[Listed records — start]
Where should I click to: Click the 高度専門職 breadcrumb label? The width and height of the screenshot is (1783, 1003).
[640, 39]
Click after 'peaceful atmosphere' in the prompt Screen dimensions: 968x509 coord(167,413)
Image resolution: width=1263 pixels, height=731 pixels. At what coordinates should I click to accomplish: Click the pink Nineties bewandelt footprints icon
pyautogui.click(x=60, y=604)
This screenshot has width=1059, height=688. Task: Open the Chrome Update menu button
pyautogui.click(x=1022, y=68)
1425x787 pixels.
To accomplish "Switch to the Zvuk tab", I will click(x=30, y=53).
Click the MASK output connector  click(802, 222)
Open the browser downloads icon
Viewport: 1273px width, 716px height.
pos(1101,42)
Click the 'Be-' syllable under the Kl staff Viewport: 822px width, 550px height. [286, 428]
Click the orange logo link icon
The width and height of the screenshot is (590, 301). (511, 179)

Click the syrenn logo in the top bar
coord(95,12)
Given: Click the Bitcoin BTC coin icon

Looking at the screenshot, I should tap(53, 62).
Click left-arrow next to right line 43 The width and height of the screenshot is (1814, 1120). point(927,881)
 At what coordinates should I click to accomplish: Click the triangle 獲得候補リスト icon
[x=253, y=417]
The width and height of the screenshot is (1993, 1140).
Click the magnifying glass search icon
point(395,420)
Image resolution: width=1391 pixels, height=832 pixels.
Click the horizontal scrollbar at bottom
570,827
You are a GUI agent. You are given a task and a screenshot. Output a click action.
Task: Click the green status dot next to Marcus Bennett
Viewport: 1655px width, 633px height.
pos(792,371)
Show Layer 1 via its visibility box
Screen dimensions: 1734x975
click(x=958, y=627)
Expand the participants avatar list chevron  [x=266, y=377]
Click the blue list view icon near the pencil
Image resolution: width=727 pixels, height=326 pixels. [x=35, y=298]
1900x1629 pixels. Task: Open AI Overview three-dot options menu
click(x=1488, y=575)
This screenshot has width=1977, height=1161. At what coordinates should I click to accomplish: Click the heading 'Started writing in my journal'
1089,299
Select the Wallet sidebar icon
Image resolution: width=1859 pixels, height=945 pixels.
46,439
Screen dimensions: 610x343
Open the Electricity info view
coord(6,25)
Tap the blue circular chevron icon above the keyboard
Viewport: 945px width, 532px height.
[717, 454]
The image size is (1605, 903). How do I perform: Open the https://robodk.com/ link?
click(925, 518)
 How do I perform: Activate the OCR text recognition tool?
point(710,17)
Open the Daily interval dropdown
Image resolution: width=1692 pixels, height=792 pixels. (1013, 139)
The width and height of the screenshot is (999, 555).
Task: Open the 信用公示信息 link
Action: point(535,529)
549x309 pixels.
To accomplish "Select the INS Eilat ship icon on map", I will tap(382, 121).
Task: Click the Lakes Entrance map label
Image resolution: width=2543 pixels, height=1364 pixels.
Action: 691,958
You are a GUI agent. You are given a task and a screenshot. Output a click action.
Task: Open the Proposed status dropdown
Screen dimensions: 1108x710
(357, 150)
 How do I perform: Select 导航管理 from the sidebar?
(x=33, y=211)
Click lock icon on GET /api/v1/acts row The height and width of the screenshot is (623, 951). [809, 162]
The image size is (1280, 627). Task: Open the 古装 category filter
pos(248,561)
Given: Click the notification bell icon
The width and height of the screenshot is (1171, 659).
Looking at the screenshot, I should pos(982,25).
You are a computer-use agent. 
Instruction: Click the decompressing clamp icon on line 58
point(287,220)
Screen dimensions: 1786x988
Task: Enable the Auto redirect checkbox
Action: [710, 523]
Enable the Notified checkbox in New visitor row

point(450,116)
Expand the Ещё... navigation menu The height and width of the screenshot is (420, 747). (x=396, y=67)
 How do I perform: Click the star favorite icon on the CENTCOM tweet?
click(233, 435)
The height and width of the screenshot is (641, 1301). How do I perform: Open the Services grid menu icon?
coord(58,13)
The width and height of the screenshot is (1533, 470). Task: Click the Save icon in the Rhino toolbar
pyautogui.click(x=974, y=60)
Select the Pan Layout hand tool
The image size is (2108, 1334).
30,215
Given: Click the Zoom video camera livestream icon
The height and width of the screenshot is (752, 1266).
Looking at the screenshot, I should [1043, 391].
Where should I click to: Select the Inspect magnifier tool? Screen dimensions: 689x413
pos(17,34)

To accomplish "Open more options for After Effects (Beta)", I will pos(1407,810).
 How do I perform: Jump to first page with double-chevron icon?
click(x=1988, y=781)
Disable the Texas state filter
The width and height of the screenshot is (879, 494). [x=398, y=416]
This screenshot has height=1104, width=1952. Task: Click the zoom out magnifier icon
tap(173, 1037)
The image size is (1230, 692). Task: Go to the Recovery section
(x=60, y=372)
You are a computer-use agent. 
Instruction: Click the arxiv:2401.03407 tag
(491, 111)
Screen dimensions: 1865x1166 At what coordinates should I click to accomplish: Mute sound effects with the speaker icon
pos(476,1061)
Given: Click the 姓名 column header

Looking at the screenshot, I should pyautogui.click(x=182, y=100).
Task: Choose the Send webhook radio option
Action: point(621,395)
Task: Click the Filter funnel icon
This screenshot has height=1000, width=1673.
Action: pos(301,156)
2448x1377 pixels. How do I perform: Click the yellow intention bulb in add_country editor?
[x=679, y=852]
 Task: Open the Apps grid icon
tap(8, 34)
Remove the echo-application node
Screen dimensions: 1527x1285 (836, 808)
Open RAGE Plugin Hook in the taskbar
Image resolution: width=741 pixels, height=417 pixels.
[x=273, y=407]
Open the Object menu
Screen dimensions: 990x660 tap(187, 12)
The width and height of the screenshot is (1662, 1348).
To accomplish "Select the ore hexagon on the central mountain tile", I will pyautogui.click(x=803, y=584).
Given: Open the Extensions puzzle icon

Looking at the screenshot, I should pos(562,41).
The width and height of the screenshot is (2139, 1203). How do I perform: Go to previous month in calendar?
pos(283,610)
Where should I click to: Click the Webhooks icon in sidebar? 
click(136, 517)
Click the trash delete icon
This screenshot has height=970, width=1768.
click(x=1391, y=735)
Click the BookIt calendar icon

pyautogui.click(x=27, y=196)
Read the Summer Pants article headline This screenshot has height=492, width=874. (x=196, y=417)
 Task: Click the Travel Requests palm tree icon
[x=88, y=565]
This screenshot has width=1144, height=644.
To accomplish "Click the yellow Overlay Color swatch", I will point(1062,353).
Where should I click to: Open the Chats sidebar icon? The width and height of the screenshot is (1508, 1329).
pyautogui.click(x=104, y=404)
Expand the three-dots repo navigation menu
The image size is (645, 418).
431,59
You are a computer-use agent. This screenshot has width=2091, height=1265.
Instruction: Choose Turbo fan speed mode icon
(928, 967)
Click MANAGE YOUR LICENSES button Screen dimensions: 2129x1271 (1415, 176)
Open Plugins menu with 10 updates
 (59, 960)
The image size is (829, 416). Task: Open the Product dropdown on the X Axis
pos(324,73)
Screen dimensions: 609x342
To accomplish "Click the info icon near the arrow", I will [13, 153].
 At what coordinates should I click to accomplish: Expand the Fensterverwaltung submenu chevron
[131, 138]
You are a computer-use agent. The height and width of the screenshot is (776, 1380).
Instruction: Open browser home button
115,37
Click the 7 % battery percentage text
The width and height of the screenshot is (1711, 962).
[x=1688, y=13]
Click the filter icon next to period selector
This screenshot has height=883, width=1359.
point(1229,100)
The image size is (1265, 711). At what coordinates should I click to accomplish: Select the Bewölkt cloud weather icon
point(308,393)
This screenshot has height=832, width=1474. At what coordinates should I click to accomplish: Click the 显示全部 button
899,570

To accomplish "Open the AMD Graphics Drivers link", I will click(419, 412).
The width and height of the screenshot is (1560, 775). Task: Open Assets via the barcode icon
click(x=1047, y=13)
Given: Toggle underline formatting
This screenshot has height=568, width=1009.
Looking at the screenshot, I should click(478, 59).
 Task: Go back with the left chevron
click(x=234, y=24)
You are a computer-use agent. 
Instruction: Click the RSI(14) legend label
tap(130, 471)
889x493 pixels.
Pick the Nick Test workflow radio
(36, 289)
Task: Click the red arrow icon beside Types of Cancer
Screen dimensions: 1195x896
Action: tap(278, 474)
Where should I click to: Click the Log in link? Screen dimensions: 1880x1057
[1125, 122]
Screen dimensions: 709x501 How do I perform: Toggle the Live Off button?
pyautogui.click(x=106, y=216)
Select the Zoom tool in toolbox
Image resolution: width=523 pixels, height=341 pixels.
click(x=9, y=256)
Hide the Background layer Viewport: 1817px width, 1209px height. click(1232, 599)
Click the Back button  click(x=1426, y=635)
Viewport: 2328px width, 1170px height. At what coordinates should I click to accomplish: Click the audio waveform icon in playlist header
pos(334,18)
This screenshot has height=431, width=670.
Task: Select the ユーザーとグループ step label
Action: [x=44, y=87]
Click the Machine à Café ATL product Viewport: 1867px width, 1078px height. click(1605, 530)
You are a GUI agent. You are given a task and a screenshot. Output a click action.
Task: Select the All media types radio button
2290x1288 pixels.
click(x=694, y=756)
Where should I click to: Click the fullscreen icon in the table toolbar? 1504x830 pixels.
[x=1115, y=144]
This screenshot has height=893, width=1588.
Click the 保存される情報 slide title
[Listed records — finish]
- [Exercise directions]
Reproduce the entries above exactly, but only the lines between the line holding "Task: Go back with the left chevron" and the line holding "Click the Back", inclusive.

- [Answer to the problem]
 Task: Go back with the left chevron
click(x=234, y=24)
You are a computer-use agent. 
Instruction: Click the RSI(14) legend label
tap(130, 471)
889x493 pixels.
Pick the Nick Test workflow radio
(36, 289)
Task: Click the red arrow icon beside Types of Cancer
Screen dimensions: 1195x896
Action: tap(278, 474)
Where should I click to: Click the Log in link? Screen dimensions: 1880x1057
[1125, 122]
Screen dimensions: 709x501 How do I perform: Toggle the Live Off button?
pyautogui.click(x=106, y=216)
Select the Zoom tool in toolbox
Image resolution: width=523 pixels, height=341 pixels.
click(x=9, y=256)
Hide the Background layer Viewport: 1817px width, 1209px height. click(1232, 599)
Click the Back button  click(x=1426, y=635)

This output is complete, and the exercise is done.